Each individual miner has his own code, and they submit shares to the pool - or am I mistaken?

in a pool the individual miners do not form the block.

the pool accepts or rejects transactions. and forms the cod that needs to be cracked, the miners just crack the code. send their solution to the pool. and if correct the pool gets the reward and publishes the finished block to all the miners. and the miners relay the solved block out to general public.

the pool then splits up the reward..

individual solo miners code is totally different then mining pools. for instance eligius has cod at the pool side to ignore a majority of zero fe transactions. and to give priority to large fee tx's. where as other pools do not have such rules.

yet the individual miners do not make this choice or need to download special code dependent on whichever pool you are on. its the pool owner that does all the protocol rule changes.

[Swordsoffreedom]

That or if they control the blocks generated they can ignore a blocks result and let those transactions fail then do a double transaction of that same block with the outcome they prefer
Such as when gambling a large amount and losing the first time then sacrificing that block and processing the block that has a winning result

That would work for a pool containing 100% of the network (any less than that and they'd be losing money quickly). Though the pool could be set up such that every miner can just relay valid blocks.

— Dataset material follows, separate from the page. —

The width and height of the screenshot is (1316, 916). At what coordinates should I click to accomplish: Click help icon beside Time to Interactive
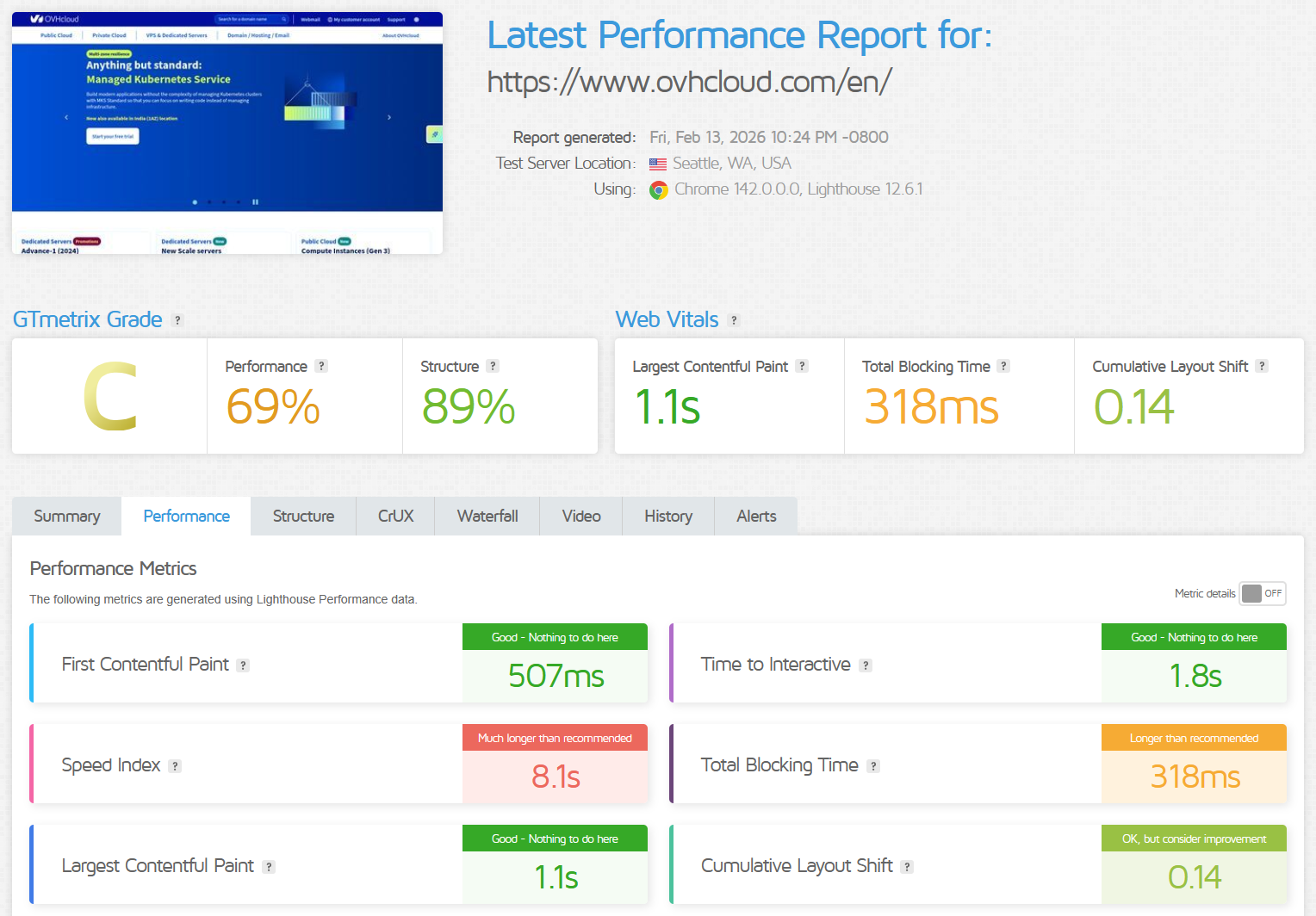click(x=866, y=665)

I recall it was done before by a pool as Franky pointed out
The reason their are concerns about this issue right now is that Gigahash did a double spend on a dice game which is what I was referring to
https://bitcointalk.org/index.php?topic=327767.0;all

Simply put it can be done with less than 100% of the network at least that's how I read that topic.

__
5. And the last thing to spot:
GHash.io, being about 25% of network back then, didn't find a single block to its address between 25th and 27th of september!

[WtwkG]

Double spending of UNCONFIRMED transactions is something every miner can do. It's called the Finney Attack.

[WtwkG]

Double spending of CONFIRMED transactions (a transaction with six or more confirmations) is NOT something mining pool can do as they are broadcasting their blocks that they solve. To double spend against confirmed transactions, pool would need to have that 51% mining a private fork and then release those blocks once they've got the double spending completed.